Theresa May avoids threat of a general election after conservative M.P.s vote 325 to 306 in her favor
British Prime Minister Theresa May’s government saw off a vote of no confidence in parliament on Wednesday, called after M.P.s overwhelmingly rejected the Brexit deal.
Main opposition Labour leader Jeremy Corbyn called the vote after Tuesday’s crushing defeat for May—but her Conservative M.P.s rallied behind her and the government won by 325 to 306, heading off the threat of a general election.
“This house has put its confidence in this government,” May told M.P.s immediately after the vote in parliament’s lower House of Commons. “I stand ready to work with any member of this house to deliver on Brexit and ensure that this house retains the confidence of the British people.” She also said she would “continue to work to deliver on the solemn promise we made to the people of this country to deliver on the result of the referendum and leave the European Union. “I believe this duty is shared by every member of this house. And we have a responsibility to identify a way forward that can secure the backing of the house.”
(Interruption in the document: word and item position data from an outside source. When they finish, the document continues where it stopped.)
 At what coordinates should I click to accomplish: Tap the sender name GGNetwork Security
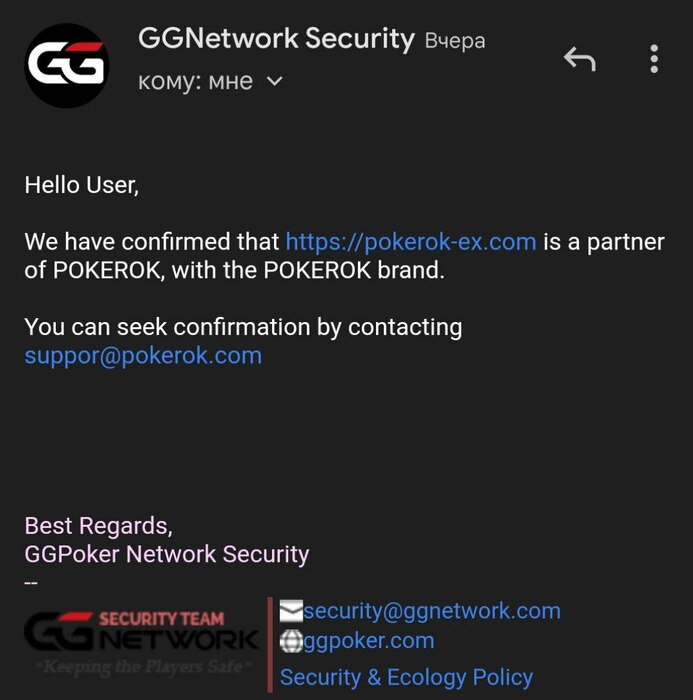pos(275,39)
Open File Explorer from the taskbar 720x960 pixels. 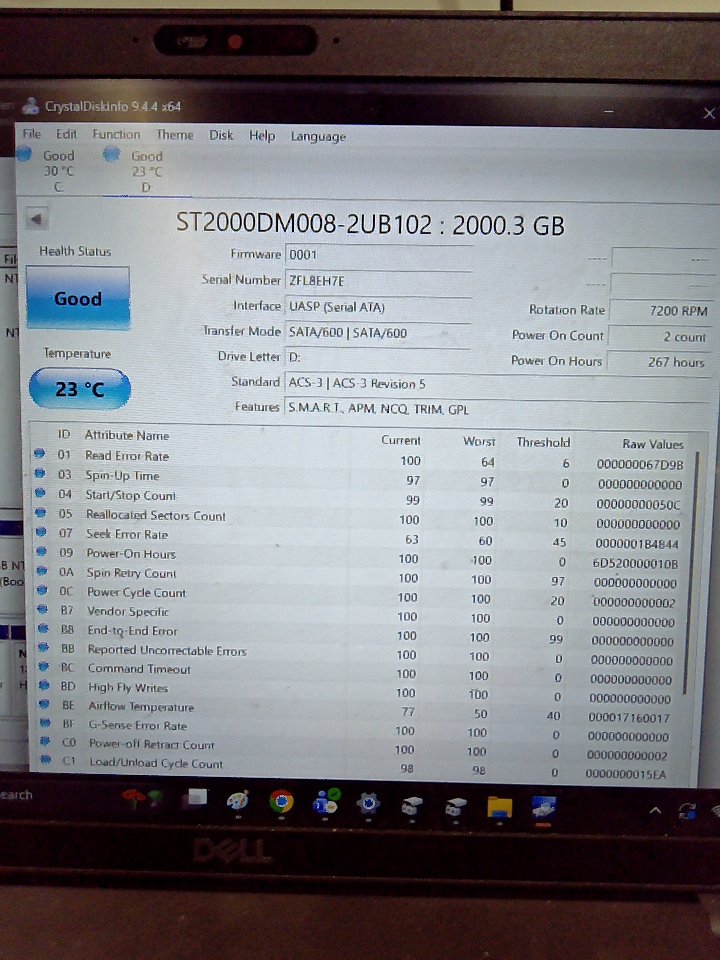click(x=499, y=805)
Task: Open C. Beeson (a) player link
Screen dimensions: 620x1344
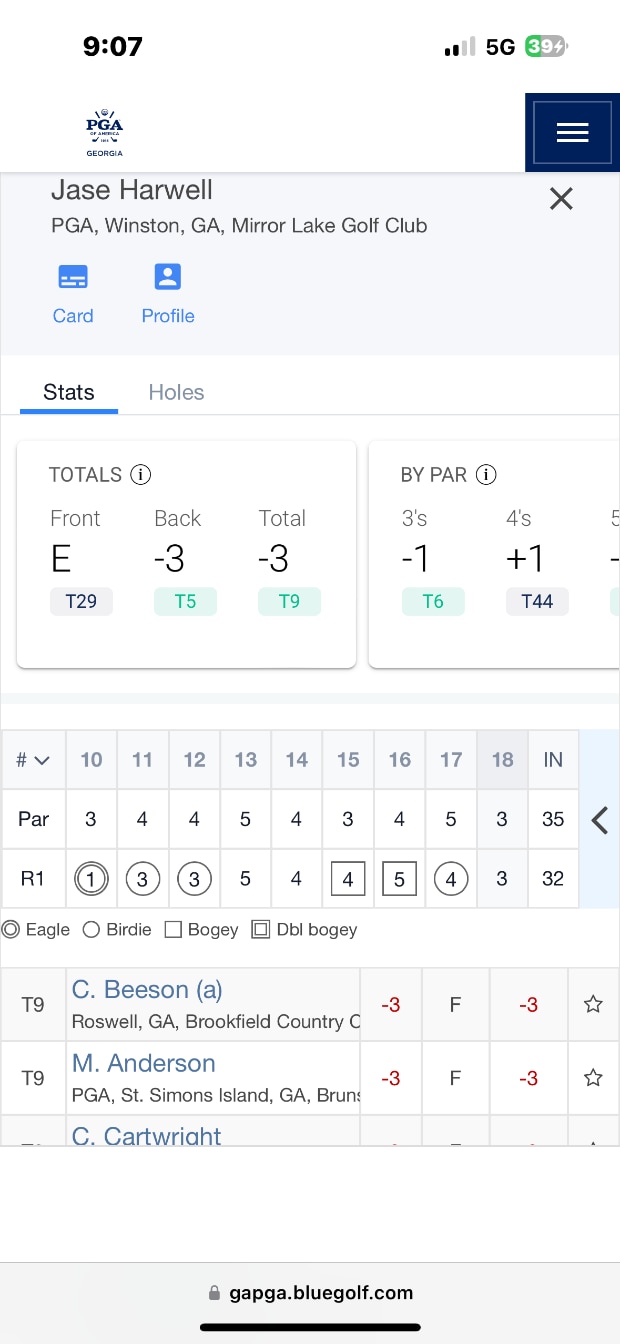Action: 147,990
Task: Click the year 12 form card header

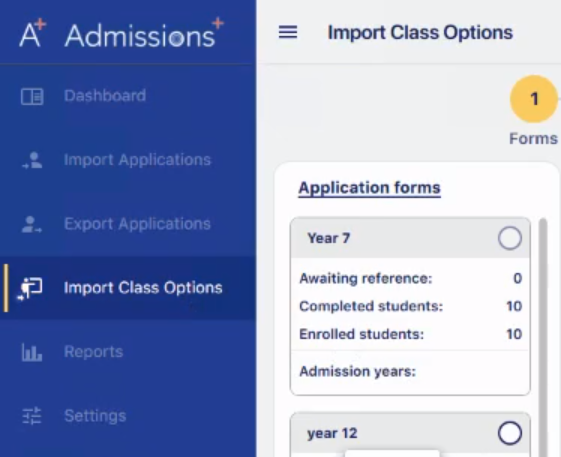Action: click(x=410, y=433)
She also invited opposition leaders to meet with her for Brexit talks—starting immediately on Wednesday. “I would like to invite the leaders of parliamentary parties to meet with me individually and I would like to start these meetings tonight,” May said. “The government approaches these meetings in a constructive spirit and I urge others to do the same. But we must find solutions that are negotiable and command sufficient support in this house.”